Garance se rele­va et réflé­chit un instant.

“J’ai une idée”, annon­ça-t-elle avec un sou­rire victorieux.

Et en moins de deux minutes, Léa avait attra­pé sa fine sacoche noire, était sor­tie et cour­rait main­te­nant dans les rues de la ban­lieue lyonnaise.

Elle arri­va dans la salle d’audition une ving­taine de minutes plus tard, en sueur, mais déter­mi­née. Le jury l’invita à entrer. Ils étaient quatre, assis der­rière de vieilles tables ban­cales. L’un d’eux devait être le met­teur en scène. À nous deux, lui lan­ça-t-elle mentalement.

Le plus petit des quatre, celui qui se tenait assis à gauche, lui annon­ça les trois pas­sages qu’elle devrait leur pré­sen­ter ce matin.

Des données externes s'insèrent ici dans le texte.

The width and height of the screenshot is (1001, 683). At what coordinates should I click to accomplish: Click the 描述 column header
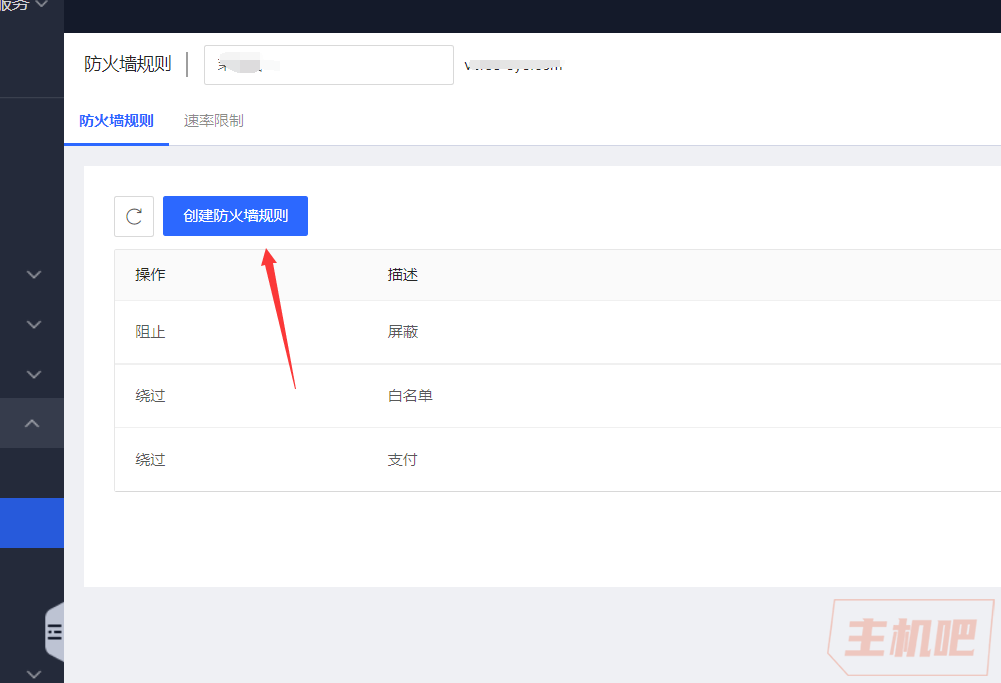(403, 275)
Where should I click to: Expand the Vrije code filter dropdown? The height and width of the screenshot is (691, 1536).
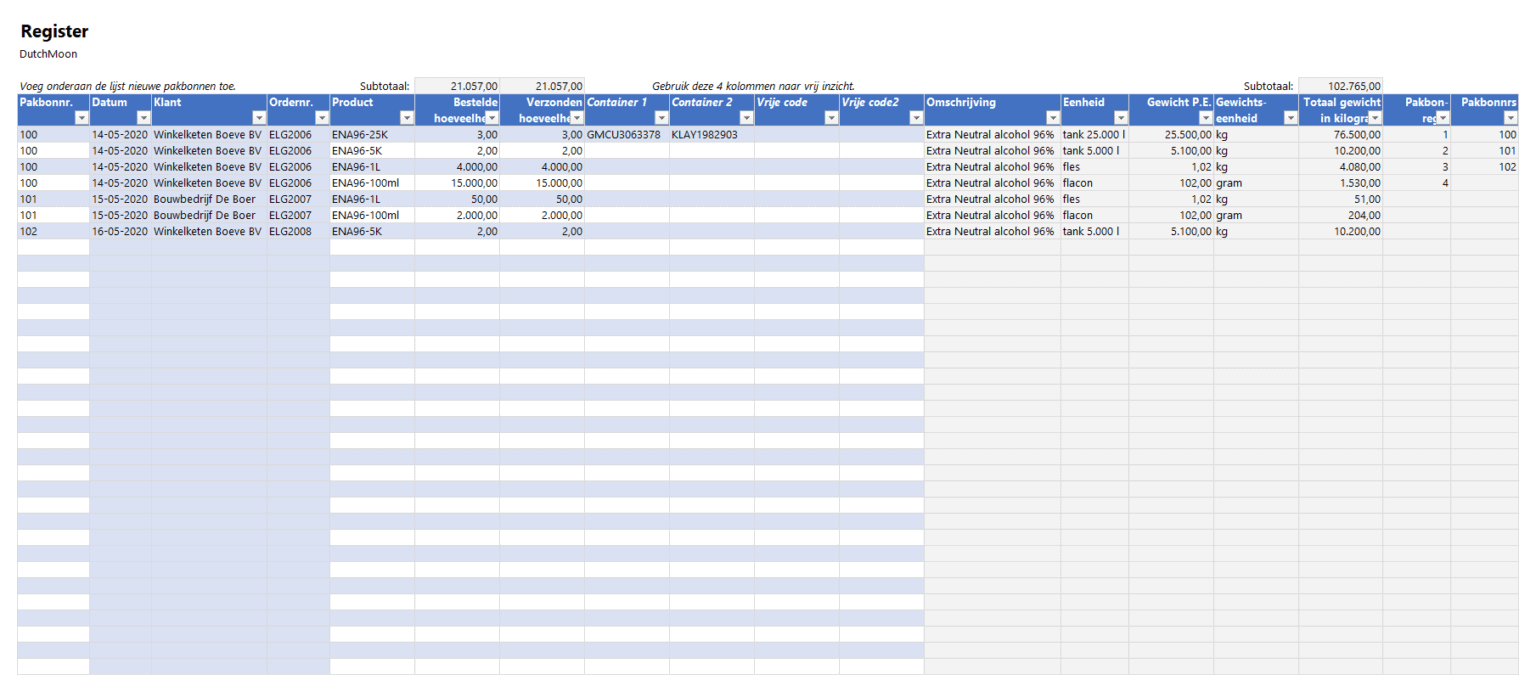[832, 118]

Bien sûr, le mono­logue en fai­sait par­tie ; c’était le moment cru­cial de la pièce.

Léa, qui s’était déjà trans­for­mée en majes­tueux monarque, pro­non­ça les pre­miers mots avec une aisance remar­quable. Ceux qui la connais­saient bien auraient déjà sen­ti les boucles blanches d’une per­ruque du XVIIIe siècle appa­raitre sous sa che­ve­lure bonde, et son teint se pâlir pour rejoindre la mode de l’époque. Elle enchaî­na faci­le­ment les phrases sui­vantes et per­ce­vait une appro­ba­tion cer­taine dans les regards de son audience.

L’heure du mono­logue son­na. Elle lan­ça figu­ra­ti­ve­ment une pièce dans les airs, en guise de défi au met­teur en scène. Pile, c’était la vic­toire. Face, et elle ren­tre­rait chez elle ridiculisée.

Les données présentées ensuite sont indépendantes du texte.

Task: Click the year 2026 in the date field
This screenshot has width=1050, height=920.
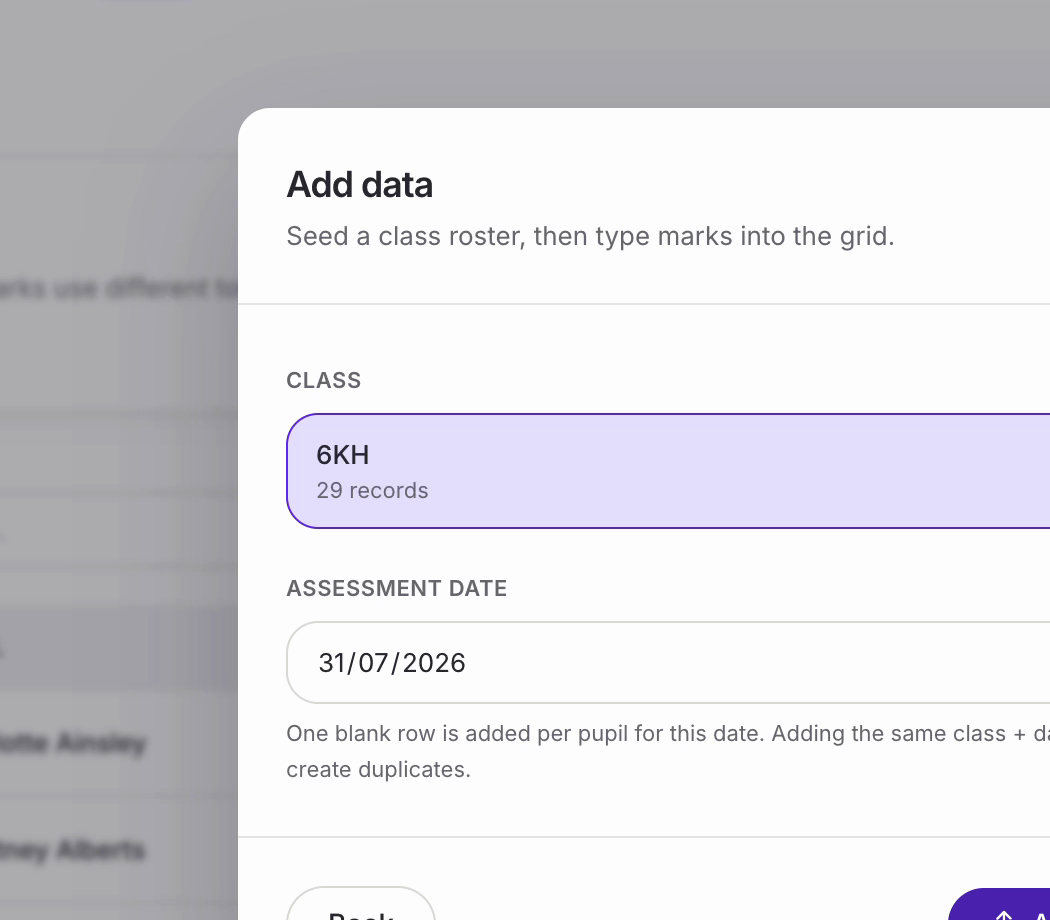Action: tap(433, 663)
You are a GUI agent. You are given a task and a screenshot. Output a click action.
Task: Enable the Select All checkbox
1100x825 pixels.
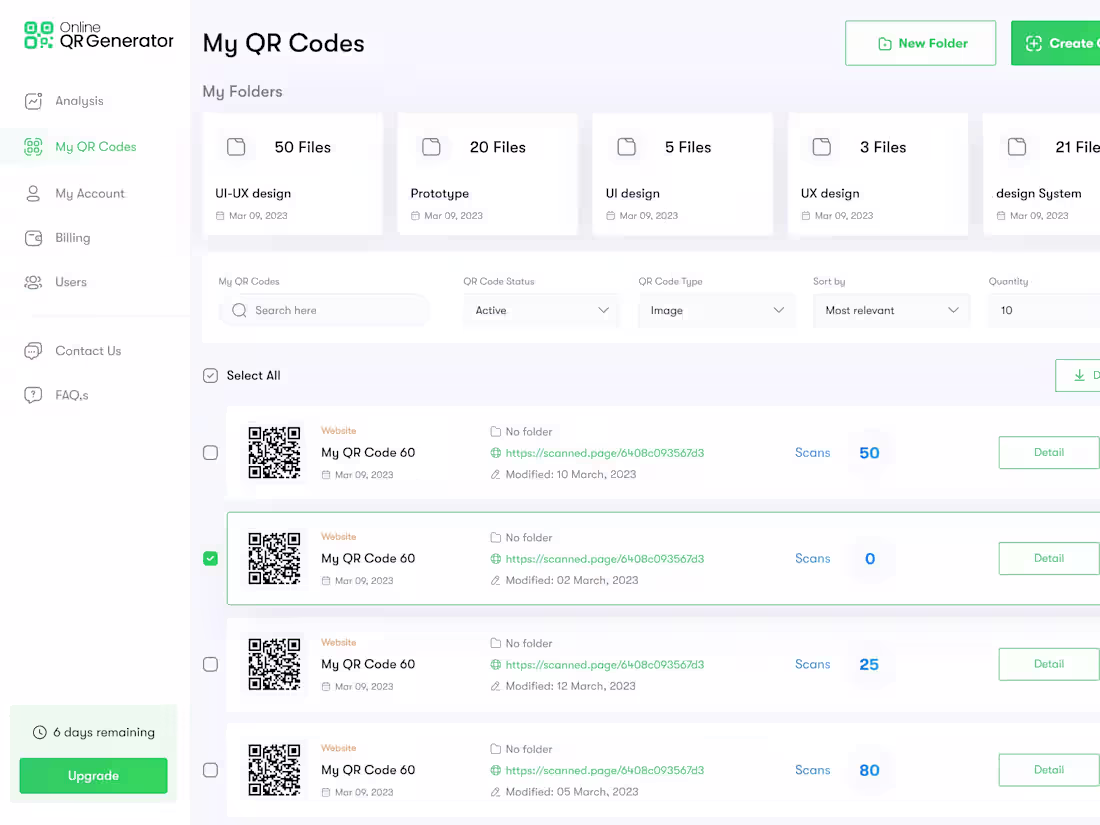point(210,375)
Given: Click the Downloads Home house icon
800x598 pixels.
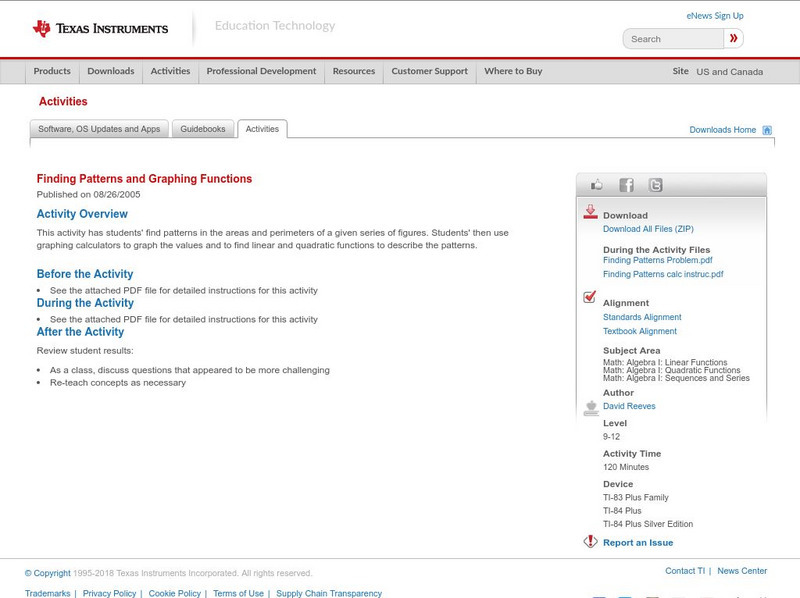Looking at the screenshot, I should pyautogui.click(x=767, y=130).
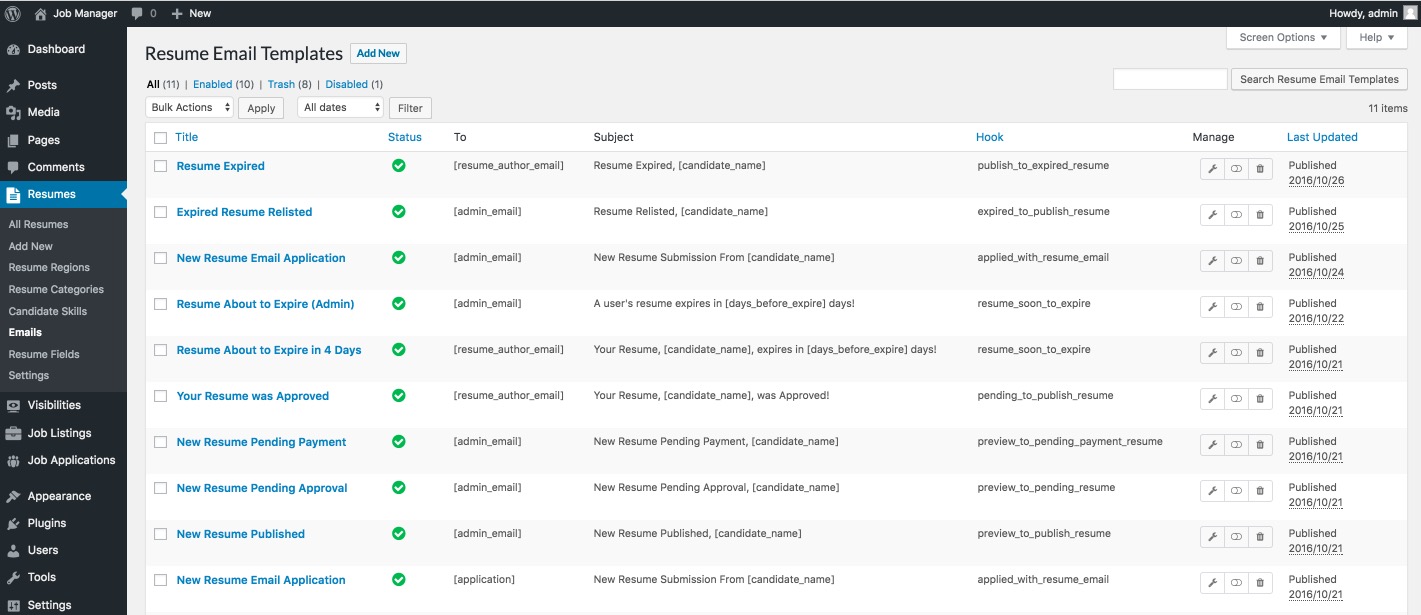
Task: Open Job Listings in the sidebar menu
Action: [x=59, y=433]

“Mes chers conseillers…” commença-t-elle.

La pièce vir­tuelle vire­vol­ta au-des­sus d’elle pen­dant toute la ving­taine de lignes qui la sépa­raient de l’expression fati­dique. Enfin, Léa arti­cu­la chaque mot de la pénul­tième phrase, comme pour annon­cer que la sen­tence était proche. Et elle quit­ta la salle tout de suite après, lais­sant les quatre hommes — qui, inutile de le pré­ci­ser, connais­saient le texte mieux qui qui­conque — dans l’incompréhension la plus totale.

La pièce était tom­bée dans la main de la jeune fille. Pile ou face ? Elle revint auprès des jurés pour connaître le résul­tat de son dan­ge­reux jeu de hasard.

— Made­moi­selle, mer­ci pour votre inter­pré­ta­tion. Mais pour­quoi n’avez-vous pas dit la der­nière phrase ?
— Oh mon cher ami, le cou­pa son voi­sin de droite, je ne pense pas que nous ayons besoin de jus­ti­fi­ca­tion ! Cette omis­sion, c’était d’une ter­rible har­diesse ! Et une grande réus­site. Bra­vo, bra­vo made­moi­selle. Bien­ve­nue dans notre troupe.

C’était pile. Et les larmes de joie de cou­ler sur le visage de Léa. Audaces for­tu­nea juvat.